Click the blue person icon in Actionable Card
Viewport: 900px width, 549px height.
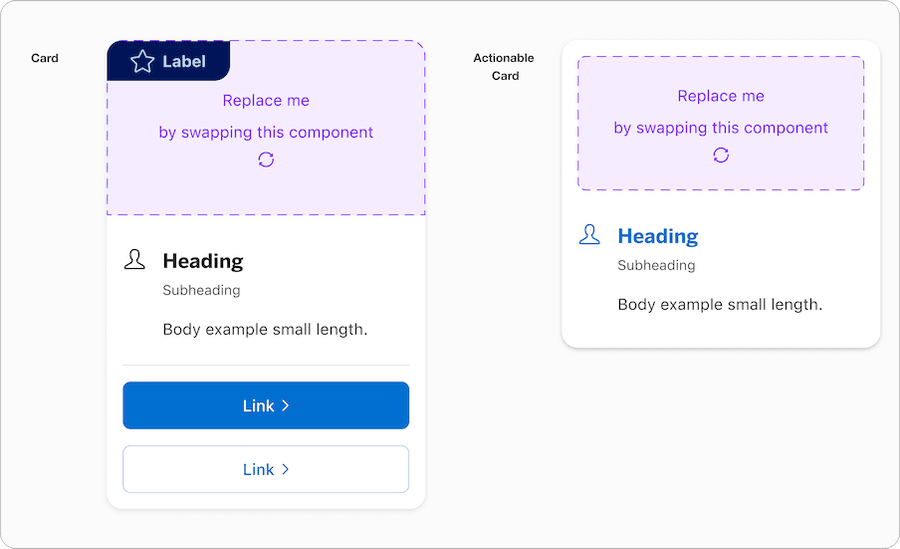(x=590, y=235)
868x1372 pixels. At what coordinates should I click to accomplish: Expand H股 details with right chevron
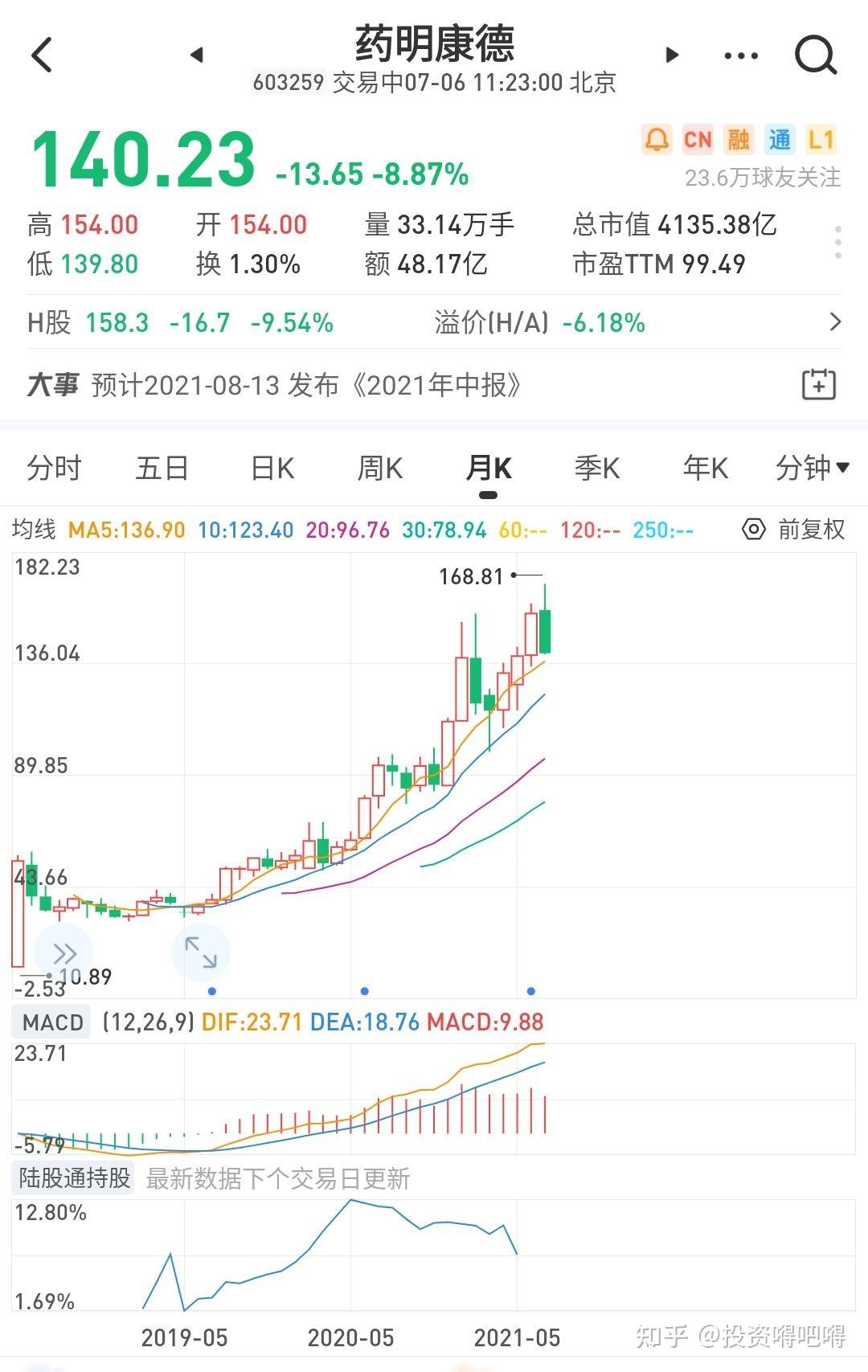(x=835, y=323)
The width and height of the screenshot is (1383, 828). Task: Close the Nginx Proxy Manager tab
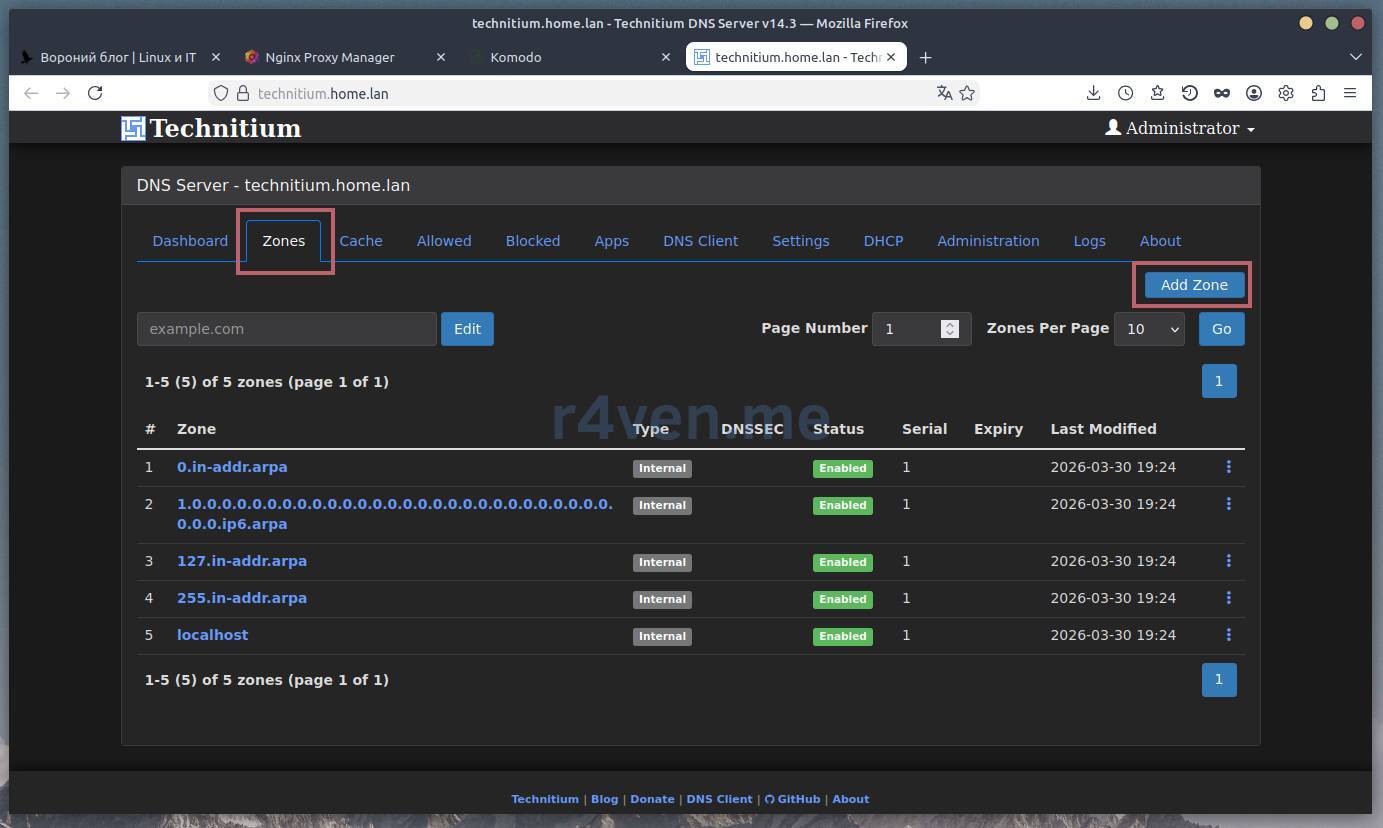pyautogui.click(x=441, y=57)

_ _ _

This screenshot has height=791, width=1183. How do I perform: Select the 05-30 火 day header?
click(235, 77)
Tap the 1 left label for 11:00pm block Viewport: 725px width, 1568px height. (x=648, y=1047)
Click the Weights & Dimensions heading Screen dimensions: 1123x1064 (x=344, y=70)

_ _ _

TO DO:
Among the lines above, repeat exactly those from the line with "Tap the 1 left" to the line with "Click the Weights", counting both ends.

TASK OUTPUT:
Tap the 1 left label for 11:00pm block Viewport: 725px width, 1568px height. (x=648, y=1047)
Click the Weights & Dimensions heading Screen dimensions: 1123x1064 (x=344, y=70)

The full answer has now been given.